By Allison Bell
Insurance agents who visit the offices of group disability clients are seeing more workers who are really fat. And group disability insurers are seeing the claims.
The percentage of U.S. workers who are obese has skyrocketed over the past 40 years, and more than half of the workers filing disability claims with the Kansas City, Mo.-based benefits arm of Assurant Inc., New York, are obese, according to Dr. Polly Galbraith, the units medical director.
A few workers file claims simply because they are so heavy that, even if they are in reasonably good health despite their weight, they have a hard time functioning in an ordinary workplace. “There are a significant number that cant be weighed in a normal doctors office,” Galbraith notes.
Assurant might have to help persuade those claimants employers to change uncomfortable workstations and buy bigger chairs, Galbraith says.
Assurant gets many more claims from obese workers who suffer from diabetes, heart disease, back pain and other health problems partly because of their weight and their eating habits. Internal Assurant statistics show that the obese claimants “dont recover as fast,” Galbraith says. “Their period of recovery is much longer.”
Several recent major studies have reviewed the effects of rising U.S. obesity rates on life insurers. Swiss Reinsurance Company, Zurich, has suggested that rising disability rates could be hurting life insurance profits by slowing improvements in mortality rates.
Group disability insurers have an even greater interest in rising obesity rates than group life insurers do, because obesity is more likely to lead to disability than to death, says Larry Schneider, a disability insurance broker who owns the Disability Insurance Resource Center, Albuquerque, N.M.
Insurers insist that producers include the height and weight of every employee on the typical group disability application form.
If underwriters notice one obese employee in a group of 30 or 40 healthy, desirable employees, they probably will offer the employer coverage, but, if several employees are obese, “they could turn the group down,” Schneider says.
In some cases, an insurer might offer coverage to the group but insist on charging the obese workers a higher rate or excluding the obese workers from the plan, Schneider adds.
He points out that agents who visit an employer are supposed to be the “eyes and ears” of the insurance company. An agent who visits an employer, sees a large number of obese workers and fails to warn a group disability insurer about the employers obesity problem may be guilty of saddling the insurer with a pig in a poke, he says.

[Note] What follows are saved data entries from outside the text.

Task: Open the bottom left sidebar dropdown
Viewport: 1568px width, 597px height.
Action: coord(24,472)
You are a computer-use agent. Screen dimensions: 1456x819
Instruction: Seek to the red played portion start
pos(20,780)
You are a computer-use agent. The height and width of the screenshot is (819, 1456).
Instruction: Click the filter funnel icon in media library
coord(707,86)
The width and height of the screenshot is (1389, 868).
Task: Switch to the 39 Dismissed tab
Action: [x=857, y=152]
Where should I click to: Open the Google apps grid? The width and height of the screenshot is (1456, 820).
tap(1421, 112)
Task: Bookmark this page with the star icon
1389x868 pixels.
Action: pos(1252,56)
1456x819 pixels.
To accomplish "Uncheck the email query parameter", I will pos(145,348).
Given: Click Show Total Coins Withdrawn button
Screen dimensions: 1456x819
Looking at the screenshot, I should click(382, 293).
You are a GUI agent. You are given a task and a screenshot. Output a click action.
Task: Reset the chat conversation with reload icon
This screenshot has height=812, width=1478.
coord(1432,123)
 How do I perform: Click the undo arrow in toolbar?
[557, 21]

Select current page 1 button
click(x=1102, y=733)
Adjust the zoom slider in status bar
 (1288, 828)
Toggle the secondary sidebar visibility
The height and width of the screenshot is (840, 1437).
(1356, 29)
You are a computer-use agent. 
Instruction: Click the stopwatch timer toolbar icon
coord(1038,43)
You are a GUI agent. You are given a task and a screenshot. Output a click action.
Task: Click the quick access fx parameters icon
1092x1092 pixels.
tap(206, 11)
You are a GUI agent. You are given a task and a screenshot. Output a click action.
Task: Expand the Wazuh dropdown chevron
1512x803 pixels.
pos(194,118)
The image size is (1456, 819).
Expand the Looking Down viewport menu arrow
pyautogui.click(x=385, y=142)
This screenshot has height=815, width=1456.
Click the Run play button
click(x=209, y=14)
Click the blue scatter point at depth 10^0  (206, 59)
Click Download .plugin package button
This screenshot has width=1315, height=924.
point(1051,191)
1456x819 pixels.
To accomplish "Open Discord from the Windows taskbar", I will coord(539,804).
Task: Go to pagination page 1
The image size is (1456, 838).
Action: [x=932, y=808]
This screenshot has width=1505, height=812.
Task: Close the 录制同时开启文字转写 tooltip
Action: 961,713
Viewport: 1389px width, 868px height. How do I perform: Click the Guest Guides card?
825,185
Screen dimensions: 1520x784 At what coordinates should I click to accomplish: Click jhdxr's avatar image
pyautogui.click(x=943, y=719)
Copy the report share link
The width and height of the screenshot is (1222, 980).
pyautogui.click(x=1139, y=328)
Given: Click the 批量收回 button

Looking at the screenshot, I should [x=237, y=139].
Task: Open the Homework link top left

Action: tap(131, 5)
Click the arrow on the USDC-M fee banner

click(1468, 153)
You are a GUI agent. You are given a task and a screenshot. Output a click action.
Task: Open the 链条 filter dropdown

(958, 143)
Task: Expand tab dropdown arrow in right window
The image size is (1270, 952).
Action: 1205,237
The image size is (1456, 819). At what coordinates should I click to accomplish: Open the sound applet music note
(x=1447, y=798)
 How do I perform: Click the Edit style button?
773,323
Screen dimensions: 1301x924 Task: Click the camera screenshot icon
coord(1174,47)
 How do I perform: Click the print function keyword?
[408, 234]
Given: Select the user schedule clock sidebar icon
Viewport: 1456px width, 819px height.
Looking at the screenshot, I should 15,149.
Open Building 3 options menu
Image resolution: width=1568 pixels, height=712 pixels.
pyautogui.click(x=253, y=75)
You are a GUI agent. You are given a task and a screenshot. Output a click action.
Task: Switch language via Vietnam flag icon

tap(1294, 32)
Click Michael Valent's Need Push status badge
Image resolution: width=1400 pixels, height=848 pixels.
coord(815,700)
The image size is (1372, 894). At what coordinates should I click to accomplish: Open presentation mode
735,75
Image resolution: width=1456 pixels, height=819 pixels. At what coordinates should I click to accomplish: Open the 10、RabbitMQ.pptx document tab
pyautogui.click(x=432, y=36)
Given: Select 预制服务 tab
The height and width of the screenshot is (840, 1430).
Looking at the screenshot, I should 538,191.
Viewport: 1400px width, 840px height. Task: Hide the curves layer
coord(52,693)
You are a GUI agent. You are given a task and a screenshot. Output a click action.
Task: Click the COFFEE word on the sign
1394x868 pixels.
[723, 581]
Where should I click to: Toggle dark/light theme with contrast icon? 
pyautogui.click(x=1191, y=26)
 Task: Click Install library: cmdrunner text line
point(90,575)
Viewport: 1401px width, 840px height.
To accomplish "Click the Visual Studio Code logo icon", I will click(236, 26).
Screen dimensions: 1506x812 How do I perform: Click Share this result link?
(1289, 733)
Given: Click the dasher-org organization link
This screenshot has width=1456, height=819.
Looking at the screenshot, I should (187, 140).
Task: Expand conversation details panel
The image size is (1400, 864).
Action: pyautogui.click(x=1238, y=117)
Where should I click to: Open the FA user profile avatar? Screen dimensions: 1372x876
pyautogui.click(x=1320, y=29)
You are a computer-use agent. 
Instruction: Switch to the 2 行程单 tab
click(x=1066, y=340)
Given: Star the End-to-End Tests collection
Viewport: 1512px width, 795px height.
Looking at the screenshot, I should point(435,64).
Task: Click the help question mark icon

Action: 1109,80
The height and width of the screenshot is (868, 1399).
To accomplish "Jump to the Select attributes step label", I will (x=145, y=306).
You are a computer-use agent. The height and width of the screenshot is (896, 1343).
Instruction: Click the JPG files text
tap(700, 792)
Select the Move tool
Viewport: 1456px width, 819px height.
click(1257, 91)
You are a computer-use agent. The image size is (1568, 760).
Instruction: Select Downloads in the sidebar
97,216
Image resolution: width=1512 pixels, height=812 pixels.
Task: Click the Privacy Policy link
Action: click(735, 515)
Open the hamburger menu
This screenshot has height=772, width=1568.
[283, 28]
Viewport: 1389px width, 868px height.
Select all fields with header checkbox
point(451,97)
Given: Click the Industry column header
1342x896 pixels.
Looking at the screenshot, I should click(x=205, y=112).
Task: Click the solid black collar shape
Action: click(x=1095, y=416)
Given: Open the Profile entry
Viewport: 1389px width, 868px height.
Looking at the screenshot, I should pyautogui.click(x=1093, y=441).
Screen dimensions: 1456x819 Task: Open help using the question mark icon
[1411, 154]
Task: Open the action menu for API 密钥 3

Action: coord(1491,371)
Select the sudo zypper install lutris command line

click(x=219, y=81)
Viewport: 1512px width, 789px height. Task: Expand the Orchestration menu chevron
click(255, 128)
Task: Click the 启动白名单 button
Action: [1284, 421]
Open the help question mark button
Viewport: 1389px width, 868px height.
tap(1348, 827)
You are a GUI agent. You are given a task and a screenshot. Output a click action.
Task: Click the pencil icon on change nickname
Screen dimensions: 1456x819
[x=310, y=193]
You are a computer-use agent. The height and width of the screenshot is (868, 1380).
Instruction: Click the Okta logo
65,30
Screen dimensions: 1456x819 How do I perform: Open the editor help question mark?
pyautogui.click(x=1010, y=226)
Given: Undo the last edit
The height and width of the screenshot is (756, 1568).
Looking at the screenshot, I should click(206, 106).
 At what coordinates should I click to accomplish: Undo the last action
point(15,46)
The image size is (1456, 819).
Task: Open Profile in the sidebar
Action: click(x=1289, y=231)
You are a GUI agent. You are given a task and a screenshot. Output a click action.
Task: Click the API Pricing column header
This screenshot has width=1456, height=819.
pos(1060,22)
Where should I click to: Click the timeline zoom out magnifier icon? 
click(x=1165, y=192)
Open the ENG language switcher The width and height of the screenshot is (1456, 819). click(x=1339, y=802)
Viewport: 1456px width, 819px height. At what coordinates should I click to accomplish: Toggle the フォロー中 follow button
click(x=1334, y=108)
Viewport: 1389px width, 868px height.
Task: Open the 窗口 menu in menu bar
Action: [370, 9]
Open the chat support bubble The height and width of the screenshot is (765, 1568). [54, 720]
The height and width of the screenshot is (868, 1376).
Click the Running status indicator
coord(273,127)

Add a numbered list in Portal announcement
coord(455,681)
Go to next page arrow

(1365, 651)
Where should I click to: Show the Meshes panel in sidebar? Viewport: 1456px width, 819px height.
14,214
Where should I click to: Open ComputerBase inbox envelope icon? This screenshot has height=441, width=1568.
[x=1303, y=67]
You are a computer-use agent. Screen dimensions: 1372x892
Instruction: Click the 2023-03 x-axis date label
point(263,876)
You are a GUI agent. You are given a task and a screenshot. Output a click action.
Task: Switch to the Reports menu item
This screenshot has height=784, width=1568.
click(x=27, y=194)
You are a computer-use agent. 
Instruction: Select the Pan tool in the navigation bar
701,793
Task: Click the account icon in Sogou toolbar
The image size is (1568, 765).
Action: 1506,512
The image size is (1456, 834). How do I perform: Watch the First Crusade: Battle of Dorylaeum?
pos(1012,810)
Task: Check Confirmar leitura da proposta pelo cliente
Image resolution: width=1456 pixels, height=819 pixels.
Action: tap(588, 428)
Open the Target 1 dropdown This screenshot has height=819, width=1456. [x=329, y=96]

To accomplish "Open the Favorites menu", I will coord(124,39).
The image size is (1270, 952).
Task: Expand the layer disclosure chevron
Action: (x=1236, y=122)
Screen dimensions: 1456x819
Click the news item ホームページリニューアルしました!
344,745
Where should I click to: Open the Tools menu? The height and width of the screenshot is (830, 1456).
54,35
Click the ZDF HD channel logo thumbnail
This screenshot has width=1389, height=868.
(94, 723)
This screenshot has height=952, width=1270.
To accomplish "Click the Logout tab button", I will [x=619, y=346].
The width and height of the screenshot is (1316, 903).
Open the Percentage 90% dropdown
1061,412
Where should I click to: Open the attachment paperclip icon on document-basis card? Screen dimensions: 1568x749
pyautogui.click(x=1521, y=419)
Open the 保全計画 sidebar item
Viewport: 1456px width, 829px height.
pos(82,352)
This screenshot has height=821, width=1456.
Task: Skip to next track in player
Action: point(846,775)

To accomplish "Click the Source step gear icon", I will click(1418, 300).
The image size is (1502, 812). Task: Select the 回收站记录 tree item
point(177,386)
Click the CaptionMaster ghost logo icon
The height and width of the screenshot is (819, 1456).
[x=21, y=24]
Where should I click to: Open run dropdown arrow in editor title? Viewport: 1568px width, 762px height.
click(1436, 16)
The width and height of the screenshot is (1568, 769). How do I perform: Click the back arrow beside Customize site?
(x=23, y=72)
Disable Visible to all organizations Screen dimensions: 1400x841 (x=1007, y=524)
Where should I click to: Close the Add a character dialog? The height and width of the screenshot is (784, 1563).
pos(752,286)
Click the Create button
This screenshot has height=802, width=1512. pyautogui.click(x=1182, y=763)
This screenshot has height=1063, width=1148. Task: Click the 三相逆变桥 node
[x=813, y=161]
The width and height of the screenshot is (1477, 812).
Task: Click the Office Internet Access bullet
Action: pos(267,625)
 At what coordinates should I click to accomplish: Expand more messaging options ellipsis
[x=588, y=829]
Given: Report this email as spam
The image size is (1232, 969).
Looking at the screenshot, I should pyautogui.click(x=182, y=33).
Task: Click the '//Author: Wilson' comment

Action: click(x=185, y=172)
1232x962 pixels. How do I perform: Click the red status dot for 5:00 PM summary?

In some cases, a group disability producer could give an employer friendly advice about the value of comprehensive weight-loss programs and the effects of high obesity rates on access to group disability coverage, but “it has to be done very diplomatically,” Schneider says.
Today, however, the typical group disability producer is unlikely to give the employer any formal, systematic advice about coping with worker obesity.
“Its not our responsibility,” Schneider says.
But many of the companies that insure and administer group disability programs do seem to be interested in playing a more active role in fighting obesity, says Karen English, a partner at Spring Consulting Group L.L.C., Boston.
“Some of the disability carriers are really increasing their capabilities with respect to data,” and one possible use of that analysis is to prevent and manage obesity before it leads to claims, English says.
A unit of MetLife Inc., New York, recently published “A Year In the Life Of A Million American Workers,” a health and disability almanac by Dr. Ronald Leopold, the national medical director of the companys disability insurance unit. A section at the end of the book discusses the role that MetLife and other large life insurers played in overcoming tuberculosis, diphtheria and other ills that once plagued the United States.
Could group disability insurers mount a similar campaign against obesity?
Possibly, Leopold says, but the problem is that, when it comes to weight, “solutions are very employer-specific.”
“Whats good for one [employer] is not necessarily good for all,” Leopold says.
Some of the barriers to fighting the obesity epidemic include employee defensiveness, long-term changes in the typical American diet, some employees belief that they are too burdened by work and family obligations to take proper care of themselves, health privacy laws and regulations that limit employers ability to gather and use employee health information, and the cruel fact that losing weight and keeping it off can be very difficult.
Differences that affect wellness plan designs can include factors such as where most workers go to eat and whether a facility is in a setting that is better suited to jogging clubs or indoor exercise programs.